FOM: Turing, Gandy and the British Secret Service

Martin Davis davism at cs.nyu.edu
Wed Apr 7 13:30:44 EDT 1999


At 04:38 PM 4/6/99 +0400, Andrian-Richard-David Mathias wrote:

>Turing died of cyanide poisoning. His mother wrote a life of him 
>advancing the view that his death was accidental; he had been using cyanide 
>for some biological experiments. 
>
>In an informal conversation with me and others, Gandy said that 
>Andrew Hodges, the author of the book about Turing, had originally intended to 
>state that Turing had been killed by the British Secret Service 
>(presumably because they would view him as a security risk) 
>but that he, Gandy, had persuaded Hodges not to make that statement. 
>
>A.R.D.Mathias
>
>
At Andrew Hodges request, I append the follwoing from him on this subject. I
only want to add that I (and many readers of this list) concur with his warm
appreciation of Robin Gandy.

====

EXERCISE INSTRUCTIONS
a) According to the FOM message, what view did Turing's mother advance about his death in her life of him?
b) Write out the FOM message from "At 04:38 PM" up to and including "some biological experiments.".
c) Write what comes next in the FOM message on Turing and Gandy, picking up after its final sentence.

INFORMATION SHOWN

====

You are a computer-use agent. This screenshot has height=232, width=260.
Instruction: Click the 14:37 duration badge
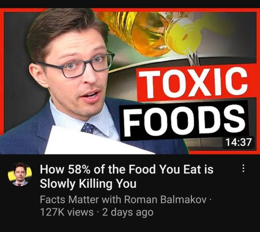point(239,142)
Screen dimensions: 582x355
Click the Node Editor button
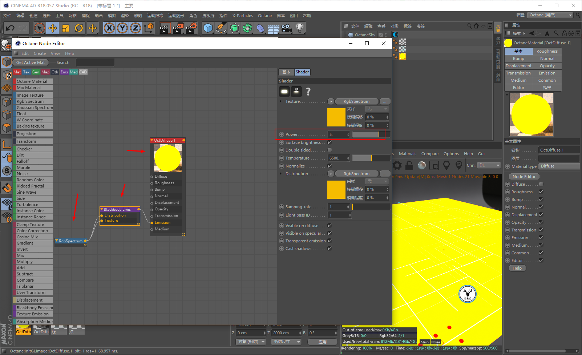[x=524, y=177]
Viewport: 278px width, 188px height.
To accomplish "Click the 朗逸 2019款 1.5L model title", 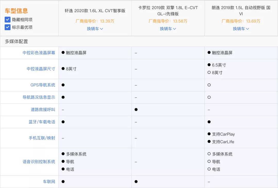I will pyautogui.click(x=241, y=11).

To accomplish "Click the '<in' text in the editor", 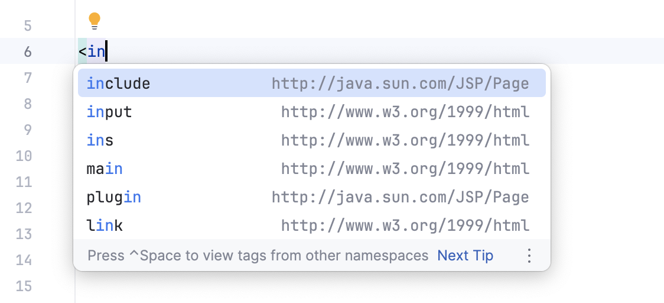I will [x=92, y=51].
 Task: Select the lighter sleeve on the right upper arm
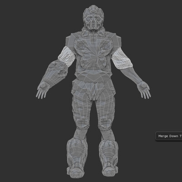click(x=122, y=58)
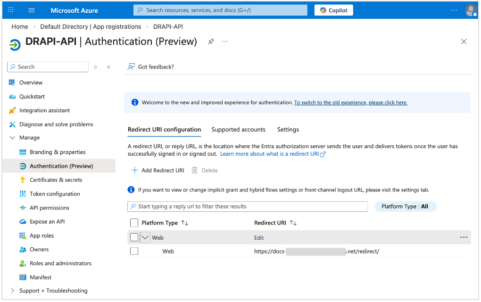Pin the Authentication blade
Screen dimensions: 481x302
tap(211, 42)
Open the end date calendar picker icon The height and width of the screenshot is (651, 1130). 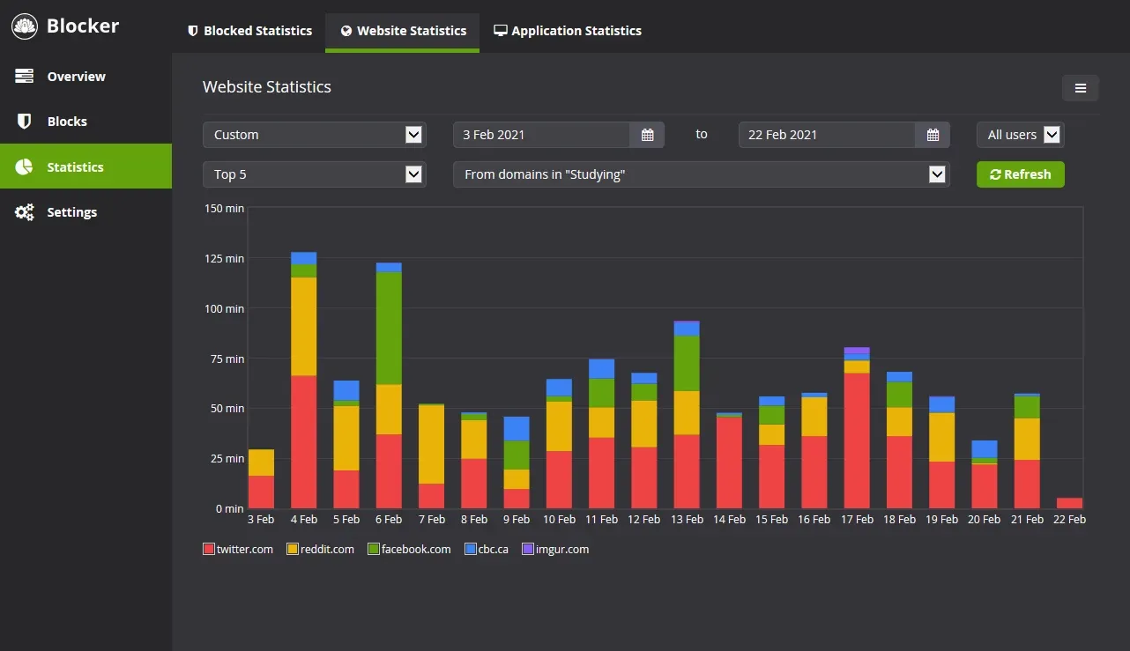[x=933, y=135]
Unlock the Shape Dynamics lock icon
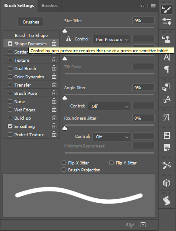Viewport: 176px width, 231px height. (x=54, y=44)
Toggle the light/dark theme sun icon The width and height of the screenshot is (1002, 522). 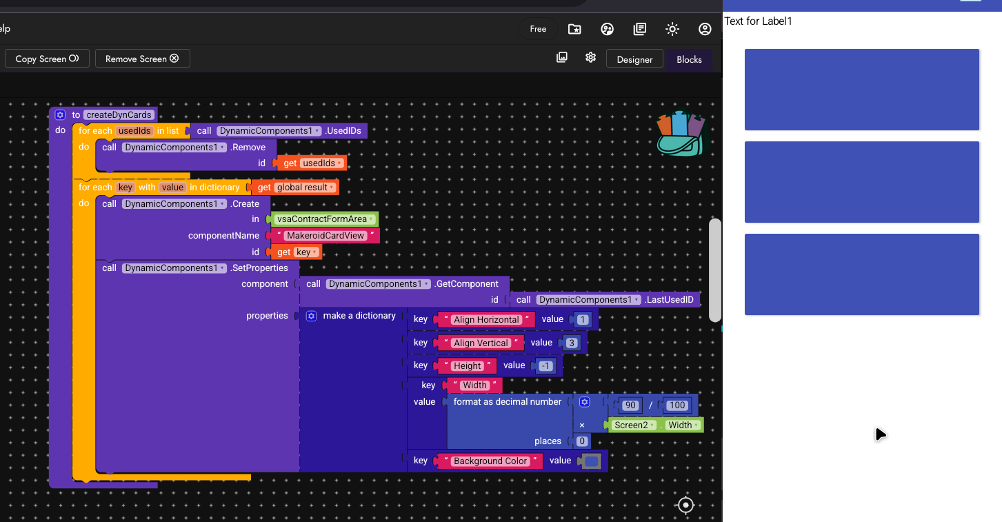tap(672, 29)
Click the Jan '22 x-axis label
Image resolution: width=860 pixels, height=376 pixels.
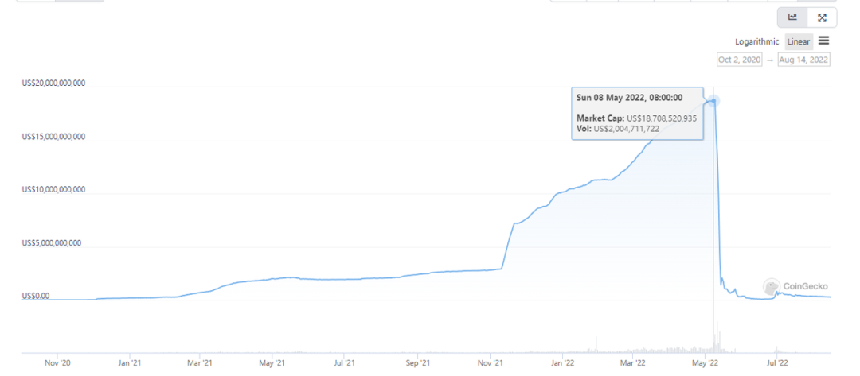[x=563, y=363]
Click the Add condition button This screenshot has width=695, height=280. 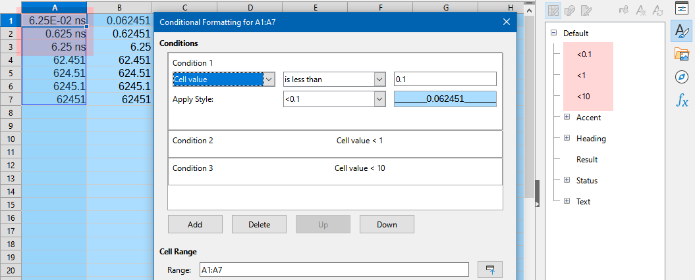[x=195, y=224]
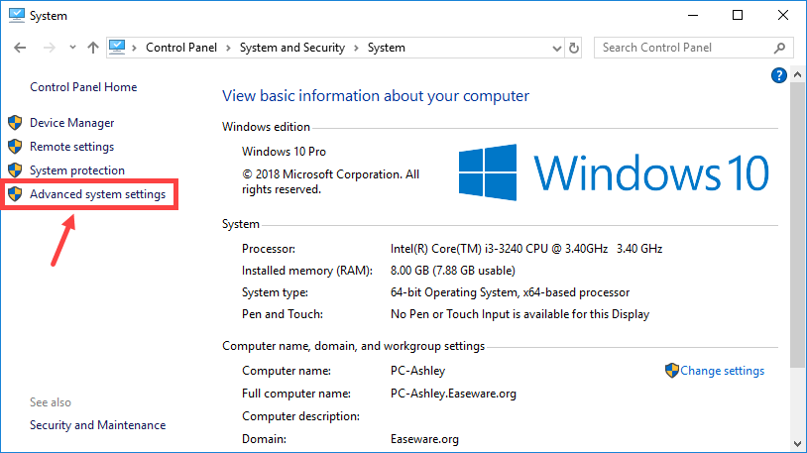This screenshot has width=807, height=453.
Task: Open Security and Maintenance link
Action: click(x=97, y=425)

====

RESULTS OF THE TASKS
a) That his death was accidental, since he had been using cyanide for biological experiments.

b)
At 04:38 PM 4/6/99 +0400, Andrian-Richard-David Mathias wrote:

>Turing died of cyanide poisoning. His mother wrote a life of him 
>advancing the view that his death was accidental; he had been using cyanide 
>for some biological experiments.

c)
Martin
********************************************************************************
Andrew Hodges writes with comments on the posting by
Andrian-Richard-David Mathias
<Andrian-Richard-David.Mathias at univ-reunion.fr>
Subject: FOM: Turing, Gandy and the British Secret Service

Actually, for chemistry experiments of an elementary 'do it yourself' kind.
In particular he had gold-plated a teaspoon using some electrolytic
solution involving cyanide.

>In an informal conversation with me and others, Gandy said that
>Andrew Hodges, the author of the book about Turing, had originally intended to
>state that Turing had been killed by the British Secret Service
>(presumably because they would view him as a security risk)
>but that he, Gandy, had persuaded Hodges not to make that statement.

This is an oversimplification on Robin Gandy's part, but one that would be
pardonable in the context of informal conversation.

When I embarked on the biographical project in February 1977, I did indeed
raise at the outset the serious possibility that Turing had been
assassinated, as a question that should be investigated. I didn't 'intend
to state' this as a conclusion. In fact, by 1983 when my work was finished
I had come to the conclusion that it was suicide.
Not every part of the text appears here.